Extraction of natural gas (or oil) leads to decrease in pressure in the reservoir. This in turn may lead to subsidence at ground level. Subsidence may affect ecosystems, waterways, sewer and water supply systems, foundations, etc.
Natural Gas heating systems are the leading cause of carbon monoxide deaths in the United States, according to the US Consumer Product Safety Commission. When a natural gas heating system malfunctions, it produces odorless carbon monoxide. With no fumes or smoke to give warning, poisoning victims are easily asphyxiated by the carbon monoxide. Detectors are available that warn of carbon monoxide and/or explosive gas (methane, propane, etc.)

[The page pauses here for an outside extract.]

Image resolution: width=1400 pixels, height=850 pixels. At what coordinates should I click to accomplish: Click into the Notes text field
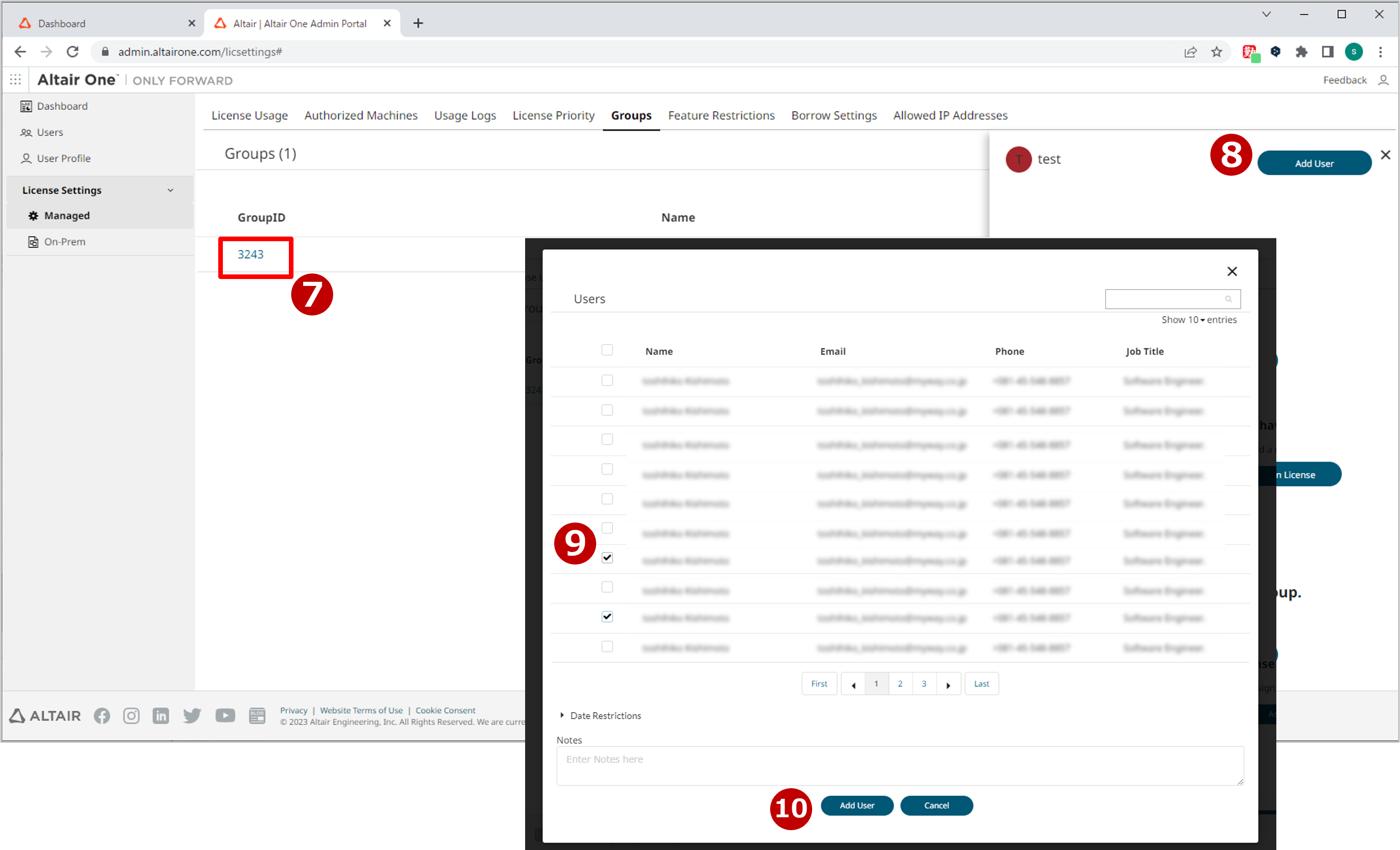pos(899,766)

Cost comparison with heating oil in the USA
It is difficult to evaluate the cost of heating a home with natural gas compared to that of heating oil, because of differences of energy conversion efficiency, and the widely fluctuating price of crude oil. However, for illustration, one can calculate a representative cost per BTU. Assuming the following current values:
- For natural gas
- One cubic foot of natural gas produces about 1,030 BTU (38.4 MJ/m³)
- The price of natural gas is $9.00 per thousand cubic feet ($0.32/m³)
- For heating oil
- One US gallon of heating oil produces about 138,500 BTU (38.6 MJ/l)
- The price of heating oil is $2.50 per US gallon ($0.66/l)
This gives a cost of $8.70 per million BTU ($8.30/GJ) for natural gas, as compared to $18 per million BTU ($17/GJ) for fuel oil. Of course, such comparisons fluctuate with time and vary from place to place dependent on the cost of the raw materials and local taxation.